Jett and Milly, best buddies.
This morning, Jake went out to do chores and Milly, our last sweet little doeling, who made it through a broken leg, who was right as rain yesterday, even breaking out of her pen and into the milking room, was gone. Curled up in the hay. Looking back, she had slowed a bit but showed no sign of distress other than maybe being sad that her buddy was not around anymore.
This has been our winter. A long, brutally cold, depressing winter that has taken its toll. I am on high alert. None of our other animals are showing signs of being sick, but then neither did two of the others. The sheep are getting sheared in the next week and after that is done I am going to call the vet and have an over all assessment of our flock and herd health done. We shouldn't be losing so many animals and its frustrating and heartbreaking. We use both conventional and alternative health practices. They have the best hay, never moldy, salt, kelp, DE all the time. Fresh water every day. Shelter. De-worming schedule. We love our animals and strive to care for them the very best we know how and involving the vet when we are at a loss.

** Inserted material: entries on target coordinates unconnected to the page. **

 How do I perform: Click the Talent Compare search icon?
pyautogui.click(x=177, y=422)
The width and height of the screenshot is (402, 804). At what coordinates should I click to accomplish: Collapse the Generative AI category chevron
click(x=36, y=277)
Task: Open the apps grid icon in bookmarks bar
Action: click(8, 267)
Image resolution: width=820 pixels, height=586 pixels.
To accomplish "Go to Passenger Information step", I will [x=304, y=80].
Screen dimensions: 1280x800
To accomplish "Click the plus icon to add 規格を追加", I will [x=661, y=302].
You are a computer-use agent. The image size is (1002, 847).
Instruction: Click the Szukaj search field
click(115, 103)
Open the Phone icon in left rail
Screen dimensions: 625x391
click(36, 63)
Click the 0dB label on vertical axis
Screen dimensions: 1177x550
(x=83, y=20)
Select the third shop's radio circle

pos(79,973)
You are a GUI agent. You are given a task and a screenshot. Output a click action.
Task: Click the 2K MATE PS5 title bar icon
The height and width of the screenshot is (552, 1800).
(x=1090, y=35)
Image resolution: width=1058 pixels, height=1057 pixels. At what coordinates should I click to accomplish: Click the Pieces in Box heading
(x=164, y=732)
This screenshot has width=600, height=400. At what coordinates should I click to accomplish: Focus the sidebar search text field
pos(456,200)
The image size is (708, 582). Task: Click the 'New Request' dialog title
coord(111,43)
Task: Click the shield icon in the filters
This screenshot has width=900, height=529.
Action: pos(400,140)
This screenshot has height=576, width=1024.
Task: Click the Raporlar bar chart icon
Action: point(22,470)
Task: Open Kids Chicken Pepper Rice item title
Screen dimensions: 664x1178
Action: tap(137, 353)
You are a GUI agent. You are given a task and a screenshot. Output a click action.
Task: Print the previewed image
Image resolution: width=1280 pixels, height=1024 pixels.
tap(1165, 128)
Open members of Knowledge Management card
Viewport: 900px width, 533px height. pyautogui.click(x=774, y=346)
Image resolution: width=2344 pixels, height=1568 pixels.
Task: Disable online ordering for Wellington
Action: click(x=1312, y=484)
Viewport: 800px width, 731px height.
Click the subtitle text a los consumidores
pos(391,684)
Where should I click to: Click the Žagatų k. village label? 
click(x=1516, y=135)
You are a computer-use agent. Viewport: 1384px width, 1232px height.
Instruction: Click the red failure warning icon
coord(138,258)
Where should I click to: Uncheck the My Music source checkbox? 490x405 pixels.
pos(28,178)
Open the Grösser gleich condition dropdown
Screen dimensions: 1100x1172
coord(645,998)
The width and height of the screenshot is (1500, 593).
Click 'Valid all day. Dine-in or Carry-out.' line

And yes, after this morning it is very tempting to throw in the towel and say "I quit, I can do this anymore, it's too hard". But I won't. I love this life too much and love my animals too much. We have quite a bit to look forward to in the coming months. April 25 starts our lambing season and our barn has tin on it and is going to be finished this year. We only have two small lines of fence to left replace. I have seeds started and we are looking forward to having a garden this year. We are blessed and healthy and happy.